The Easthampton Team played in the Interstate League. Also in this circuit, were teams from Holyoke, Springfield, Adams, Turner's Falls, Westfield, Albany, NY and Thompsonville, CT. The 1921 and 1922 teams had some good players. The stars of the team were Barney Sedran, the self described 'midget guard', and forward Marty Friedman. Together, they played as a combo for many teams. Nat Holman, long time coach for the City College of New York, regarded both as super-stars of the era and Sedran as one of the greatest guards ever. Both had injuries that curtailed their playing time in Easthampton.
The third star was Honey Russell, a guard. Although only 18 when he came to Easthampton, he had been a pro since his midteens. He was a defensive specialist. Russell played for many years and later coached Seton Hall in the 1940s and 50s. He was also the first coach of the Boston Celtics.
Freedman, Sedran and Russell have been inducted in the Hall of Fame in Springfield. Sedran's plaque has him in his Easthampton uniform. Freedman's biography at the Hall mentions playing here. All three began playing in town in 1921.
Another player was Em Grayson, a forward. He was captain at Mass Aggie (now University of Massachusetts, Amherst) in 1916-17 and 1919-20, he later coached there and at Amherst College. Harry 'Man-o-War' Riconda was a forward in 1921 and 22. Once with the Original Celtics, he had the reputation as a tough player. 'Hot' Haggerty of Springfield had several stays in Easthampton. In 1922, he left Springfield's team to play for Easthampton then quit to play for the Original Celtics. He again played for Easthampton in 1923. From newspaper accounts, he was a very popular player.
Others came and went. A player named Bernot was at center for a few games in 1922, left and came back in 1923. Billy Sullivan played in 1921 and moved to the Adams team. 'Stretch' Meehan, a 6'9" center was used as a drawing card in 1921. Bob Jackson, a center also played in 1921.
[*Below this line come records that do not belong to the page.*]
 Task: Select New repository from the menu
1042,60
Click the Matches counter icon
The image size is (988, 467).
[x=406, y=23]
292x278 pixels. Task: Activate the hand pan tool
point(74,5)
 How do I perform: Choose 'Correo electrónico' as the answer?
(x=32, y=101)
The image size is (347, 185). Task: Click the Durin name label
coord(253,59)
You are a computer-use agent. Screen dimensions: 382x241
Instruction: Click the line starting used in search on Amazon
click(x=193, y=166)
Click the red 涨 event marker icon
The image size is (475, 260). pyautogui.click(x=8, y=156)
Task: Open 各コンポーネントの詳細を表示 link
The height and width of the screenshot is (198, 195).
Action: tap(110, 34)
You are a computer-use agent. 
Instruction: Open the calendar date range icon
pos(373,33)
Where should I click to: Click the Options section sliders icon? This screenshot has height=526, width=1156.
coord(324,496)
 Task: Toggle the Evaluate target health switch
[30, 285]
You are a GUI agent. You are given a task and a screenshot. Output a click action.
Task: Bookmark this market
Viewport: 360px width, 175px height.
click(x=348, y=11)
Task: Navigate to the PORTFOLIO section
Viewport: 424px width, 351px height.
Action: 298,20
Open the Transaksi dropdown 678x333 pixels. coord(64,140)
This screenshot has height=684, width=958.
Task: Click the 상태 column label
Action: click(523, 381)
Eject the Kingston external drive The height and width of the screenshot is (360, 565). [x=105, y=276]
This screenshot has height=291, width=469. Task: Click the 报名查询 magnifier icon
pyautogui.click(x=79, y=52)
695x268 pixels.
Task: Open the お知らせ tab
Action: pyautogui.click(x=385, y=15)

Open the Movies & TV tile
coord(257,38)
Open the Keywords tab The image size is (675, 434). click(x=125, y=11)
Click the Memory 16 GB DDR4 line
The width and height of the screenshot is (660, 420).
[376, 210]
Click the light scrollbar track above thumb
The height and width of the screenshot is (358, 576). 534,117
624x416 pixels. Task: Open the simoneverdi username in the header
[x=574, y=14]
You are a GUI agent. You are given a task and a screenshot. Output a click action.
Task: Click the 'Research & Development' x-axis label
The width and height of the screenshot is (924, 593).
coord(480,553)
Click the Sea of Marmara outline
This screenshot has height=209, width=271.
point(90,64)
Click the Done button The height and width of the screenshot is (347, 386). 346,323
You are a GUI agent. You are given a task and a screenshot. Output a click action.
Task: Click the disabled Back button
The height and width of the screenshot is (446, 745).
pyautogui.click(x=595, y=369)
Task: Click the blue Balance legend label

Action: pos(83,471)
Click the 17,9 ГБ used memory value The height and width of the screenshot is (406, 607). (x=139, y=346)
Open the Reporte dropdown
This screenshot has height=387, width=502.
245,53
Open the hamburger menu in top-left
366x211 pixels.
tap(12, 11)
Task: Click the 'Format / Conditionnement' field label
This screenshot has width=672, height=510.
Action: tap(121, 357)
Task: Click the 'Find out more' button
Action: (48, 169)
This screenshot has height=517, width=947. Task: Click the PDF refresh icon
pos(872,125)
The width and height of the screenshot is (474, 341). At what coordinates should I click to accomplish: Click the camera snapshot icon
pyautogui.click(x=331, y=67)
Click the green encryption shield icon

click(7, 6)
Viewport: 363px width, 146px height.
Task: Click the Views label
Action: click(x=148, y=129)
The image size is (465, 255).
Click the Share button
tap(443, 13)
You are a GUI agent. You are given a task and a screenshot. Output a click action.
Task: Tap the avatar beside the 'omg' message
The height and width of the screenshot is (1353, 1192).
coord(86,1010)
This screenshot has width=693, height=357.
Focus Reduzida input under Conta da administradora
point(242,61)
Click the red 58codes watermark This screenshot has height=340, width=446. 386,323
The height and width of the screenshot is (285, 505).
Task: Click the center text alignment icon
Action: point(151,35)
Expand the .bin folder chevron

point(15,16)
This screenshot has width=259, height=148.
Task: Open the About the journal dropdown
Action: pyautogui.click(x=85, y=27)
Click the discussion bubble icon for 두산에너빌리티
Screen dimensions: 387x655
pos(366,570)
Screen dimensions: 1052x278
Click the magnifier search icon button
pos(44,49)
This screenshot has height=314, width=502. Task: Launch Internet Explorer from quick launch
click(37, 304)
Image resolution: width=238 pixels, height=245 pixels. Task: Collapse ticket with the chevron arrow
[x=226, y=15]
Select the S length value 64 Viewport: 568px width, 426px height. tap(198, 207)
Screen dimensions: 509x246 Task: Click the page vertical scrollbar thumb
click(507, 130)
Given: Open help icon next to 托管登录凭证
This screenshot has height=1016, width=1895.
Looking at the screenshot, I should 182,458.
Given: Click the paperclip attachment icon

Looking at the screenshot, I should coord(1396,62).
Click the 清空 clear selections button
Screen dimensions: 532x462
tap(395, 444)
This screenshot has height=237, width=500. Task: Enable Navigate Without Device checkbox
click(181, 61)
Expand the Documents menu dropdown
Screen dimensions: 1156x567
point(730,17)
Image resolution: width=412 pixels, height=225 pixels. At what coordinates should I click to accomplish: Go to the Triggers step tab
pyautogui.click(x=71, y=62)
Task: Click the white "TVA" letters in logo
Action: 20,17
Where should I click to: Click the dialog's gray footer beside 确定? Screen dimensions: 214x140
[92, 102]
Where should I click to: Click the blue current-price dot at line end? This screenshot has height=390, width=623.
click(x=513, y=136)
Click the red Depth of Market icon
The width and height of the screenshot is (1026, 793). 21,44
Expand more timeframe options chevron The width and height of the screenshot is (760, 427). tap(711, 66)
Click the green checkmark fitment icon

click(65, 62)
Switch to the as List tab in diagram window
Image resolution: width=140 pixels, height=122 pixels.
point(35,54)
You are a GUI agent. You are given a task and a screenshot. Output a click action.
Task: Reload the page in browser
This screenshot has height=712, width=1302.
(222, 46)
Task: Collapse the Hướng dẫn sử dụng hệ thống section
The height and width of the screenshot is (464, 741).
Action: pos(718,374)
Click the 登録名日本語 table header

The league suffered financial difficulties. To recoup some losses, the Original Celtics came in 1922 to play each team in the circuit. An ad billed them as the World Champs of the previous year. Easthampton emerged victorious by the score of 18 to 12. Sedran led all players with 7 points and held Celtic star Nat Holman to gust one point.
After the season, Sedran, Friedman, Russell and Riconda all left to play other circuits. On February 5, 1923 the team moved to Northampton. The season and the entire league ended the next month.